Conclusion: Convergence, Not Competition
The story of biosimilars in 2026 isn’t about Europe beating the US or vice versa. It’s about convergence. The US is adopting European-style regulatory efficiencies, while Europe continues to innovate in complex therapeutics. Both regions benefit from lower costs and increased access to life-saving treatments. For patients, this means more choices and less financial burden. For the industry, it means a maturing market where innovation and accessibility go hand in hand.
What is the main difference between a biosimilar and a generic drug?
Generic drugs are chemically identical copies of small-molecule drugs, like aspirin. Biosimilars are highly similar versions of large, complex biologic drugs made from living cells. Because biologics are too complex to copy exactly, biosimilars must demonstrate no clinically meaningful differences in safety, purity, and potency, rather than being identical.
Why did Europe approve biosimilars earlier than the US?
Europe established its regulatory framework in 2006, approving the first biosimilar that same year. The US didn't pass the relevant law (BPCIA) until 2009, and the first US biosimilar wasn't approved until 2015. Europe's earlier framework allowed for faster developer entry and physician familiarity.
How did the FDA's June 2024 guideline change affect the US biosimilar market?
The FDA eliminated the requirement for switching studies to achieve interchangeable designation. This removed a costly and time-consuming barrier, allowing more biosimilars to be labeled as interchangeable, which facilitates automatic substitution at pharmacies and accelerates market adoption.
Which therapeutic areas have the highest biosimilar adoption in Europe?

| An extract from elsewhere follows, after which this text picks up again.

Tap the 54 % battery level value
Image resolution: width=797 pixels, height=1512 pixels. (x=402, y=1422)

Oncology and rheumatology lead biosimilar adoption in Europe, with some countries seeing over 80% market share for biosimilars in these fields. This was driven by hospital tender systems and strong support from healthcare providers.

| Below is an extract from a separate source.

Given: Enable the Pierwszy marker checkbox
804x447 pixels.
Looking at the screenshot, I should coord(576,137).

What is the projected market size for biosimilars in the US by 2033?
IMARC Group projects the US biosimilar market to reach USD 30.2 billion by 2033, growing at a CAGR of 18.5%. This rapid growth is driven by patent expirations of high-revenue biologics and improved regulatory pathways.
Are biosimilars safe and effective compared to original biologics?

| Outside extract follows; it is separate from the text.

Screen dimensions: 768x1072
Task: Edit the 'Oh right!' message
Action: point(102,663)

Yes. Regulatory agencies like the EMA and FDA require rigorous testing to ensure biosimilars have no clinically meaningful differences in safety, purity, and potency. Real-world data from Europe supports their long-term safety and efficacy.
How do patent thickets impact biosimilar availability in the US?
Patent thickets involve layers of overlapping patents filed by originator companies to delay biosimilar competition. This forces developers into lengthy legal battles, delaying market entry and keeping prices high for longer periods.
What role does the Inflation Reduction Act play in biosimilar adoption?
The Inflation Reduction Act provides incentives for biosimilar adoption by eliminating the Medicare Part D coverage gap and encouraging payers to prefer lower-cost biosimilars, thereby driving market uptake.
Which companies are key players in the European biosimilar market?
Major players include Sandoz (Novartis), Fresenius Kabi, and Amgen. These companies have extensive portfolios and manufacturing capabilities, particularly in Germany, which is a hub for biosimilar production.
Will the US market overtake Europe in biosimilar revenue?
Projections suggest North America may lead in regional revenue by 2027 due to faster growth rates and a larger pool of high-value biologics losing patent protection. However, Europe remains the largest single market in terms of current revenue and approval volume.